Nobel winner's brother denied visit
Beijing - Chinese authorities refused to allow the brother of jailed Nobel Peace Prize winner Liu Xiaobo to visit him in prison in apparent violation of the rules, a Hong Kong-based rights group said on Tuesday.
Liu Xiaoguang demanded the release of the Nobel laureate, while expressing concern over the safety of the peace prize winner who shares a cell with five other inmates, the Information Centre for Human Rights and Democracy said.
"Liu Xiaoguang told us that his demand for a prison visit in October had been rejected," the centre said in a statement.
The rejection was a violation of regulations at the Jinzhou prison in northeast China's Liaoning province, which allow inmates to receive one visit a month from each of their close relatives, the centre said.
One monthly visit
Liu's wife, Liu Xia, who is currently under house arrest in Beijing, was allowed to visit the writer and political activist on October 10, two days after the Nobel committee awarded him the 2010 prize.
Liu Xiaoguang last visited his brother in July, the centre said, while Liu's 82-year-old father is unable to visit his son for health reasons and will only be able to see him if he is released from prison.
Liu Xiaoguang said his brother should be transferred to a safer prison in Beijing, the centre said, citing routine and often fatal violence in Chinese prisons.
Liu, 54, is the co-author of Charter 08, a petition calling for democratic reforms in one-party China that has been circulated on the internet and signed by thousands. He was jailed last December for 11 years for subversion.
During his wife's prison visit, a tearful Liu said he wished to dedicate the Nobel Peace Prize to the victims of the 1989 crackdown on the Tiananmen democracy protests.
The former university professor helped negotiate the safe exit from Tiananmen Square of thousands of student demonstrators before tanks crushed the six weeks of peaceful protests in the heart of Beijing.
US Attorney General to raise matter
China's communist government has repeatedly lashed out at the award, saying it is disrespectful to the country's judicial system and tantamount to "encouraging crime".

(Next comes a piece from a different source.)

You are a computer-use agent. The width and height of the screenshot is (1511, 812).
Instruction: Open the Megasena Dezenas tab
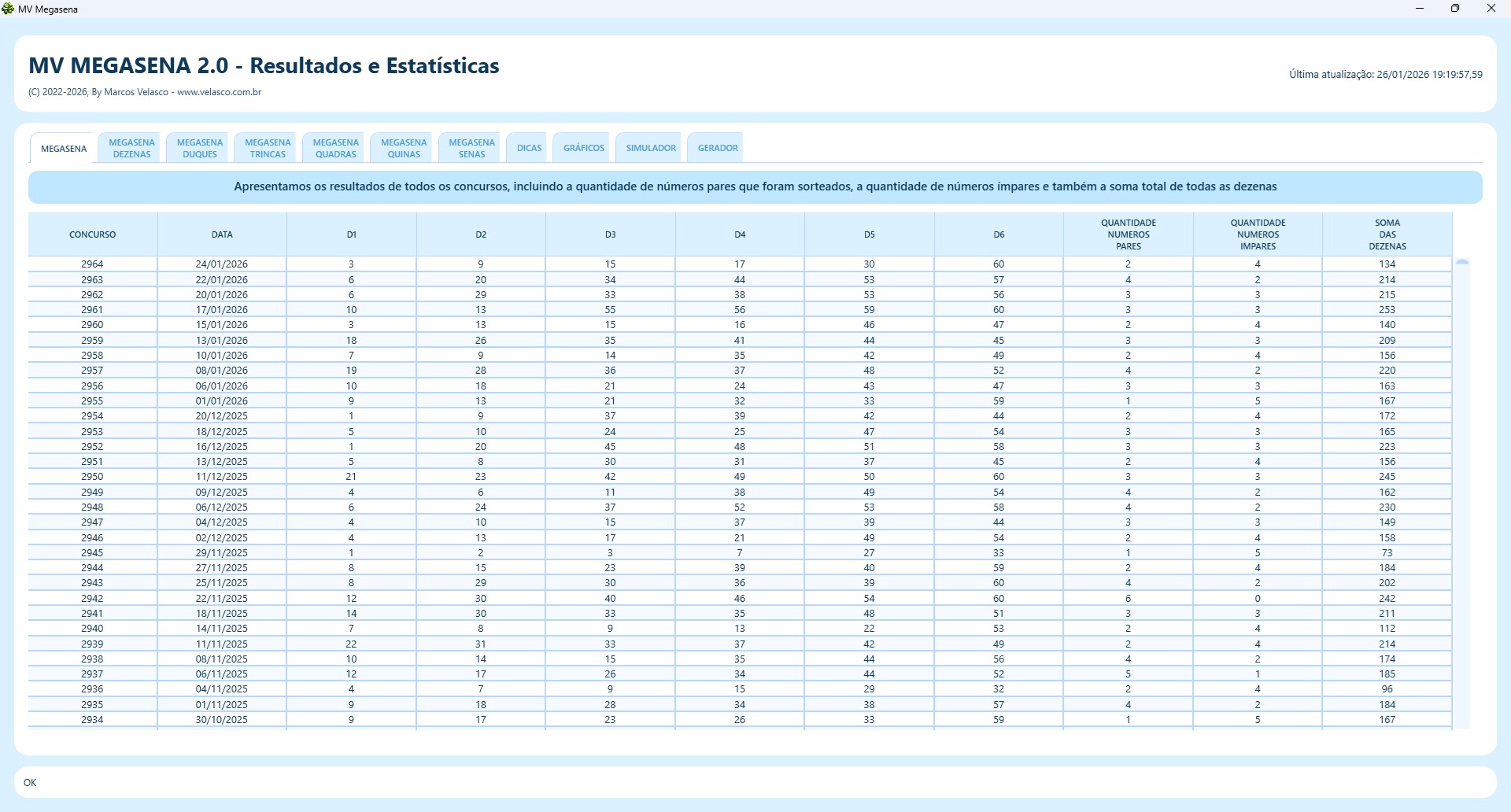click(x=131, y=148)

On Tuesday, foreign ministry spokesperson Ma Zhaoxu said that "Chinese laws and regulations protect Chinese citizens' lawful rights and interests", when asked to comment on Liu Xia's continued house arrest.
He declined further comment.
US Attorney General Eric Holder said on Tuesday he would raise Liu Xiaobo's case during a visit to China this week.
Several of Liu's supporters have disappeared and are believed to have been taken into police custody since the award was announced.